Belgian Telecom Minister Philippe De Bracker reportedly said in parliament on Thursday: “Our security services recommend protection level 4… limiting the use of parts of 5G technology that come from unreliable suppliers."
The Belgian government will ultimately decide the level of restriction on 5G providers, but the current security level grants remains the preferred route, De Bracker said as quoted by the Times.
Chinese tech giants Huawei and ZTE currently lead global markets in 5G technology, but US president Donald Trump has began putting pressure on European nations to not allow Huawei to build their telecoms infrastructure, with France, UK, Czech Republic, Germany, and others stating they would continue to work with the market leading firm in respective capacities.

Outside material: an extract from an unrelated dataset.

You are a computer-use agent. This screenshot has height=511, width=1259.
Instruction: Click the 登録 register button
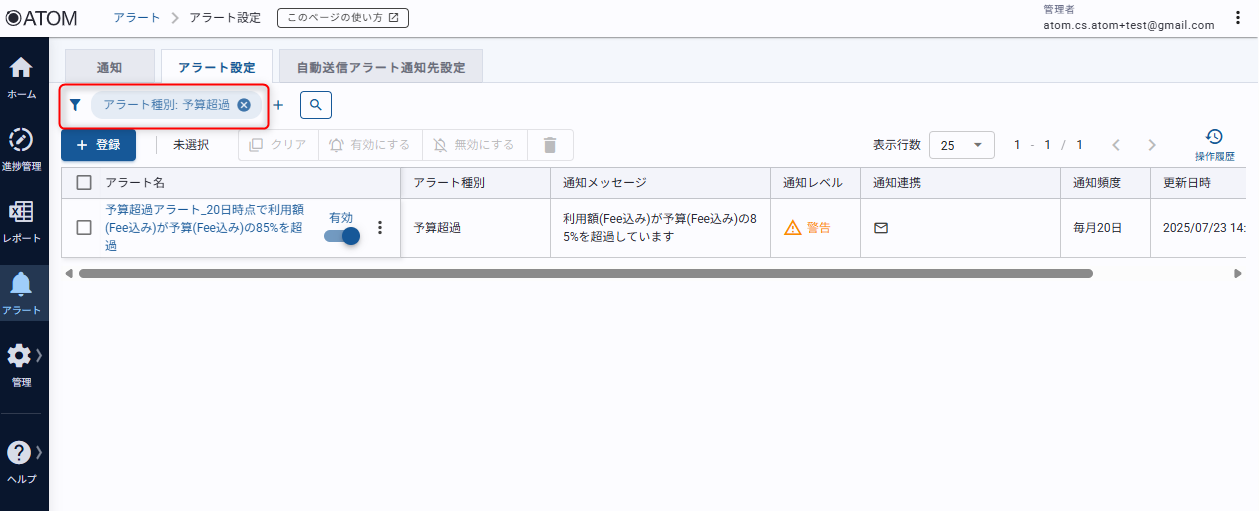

President Trump has routinely accused Huawei and other Chinese telecoms of spying for the Chinese government, which both Huawei and Beijing have sharply and repeatedly denied. The US president also blacklisted Huawei, ZTE and over 70 other Chinese multinationals in early May, citing 'threats to national security', in a bid to restrict the China's access to global markets, further intensifying Washington's trade war on China.
But Belgium's centre for cybersecurity said in March last year that there it had found no evidence that Huawei's telecoms equipment was being used for espionage purposes.
According to Belgian newspaper Der Morgen, the current security level is 1, which allows companies to operate free of restrictions, with level 5 placing a full ban on technologies from "unreliable" suppliers.
The European Council also released a paper in October documenting conclusions by the bloc which addressed key security risks as well as future steps to take whilst building core 5G infrastructure.
The news comes after Brazil's minister for science, technology, innovation and education, Marco Pontes, rebuffed claims that his country would accept pressure from the United States on whether it should work with Huawei, adding that no companies would be excluded from current and future bidding processes and that Brazil would base contract awards on merit. The Trump administration had also been pressuring Dutch officials to block the sale of its chipmaking technologies to Beijing since 2018, with US secretary of state Mike Pompeo reportedly lobbying Dutch authorities not to accept such purchases, Reuters reported on Monday citing anonymous US government sources. Washington has repeatedly threatened to stop sharing intelligence with countries working with Huawei, namely amid the UK's final decision on whether to work with the Chinese telecom giant set to be released by the end of 2020.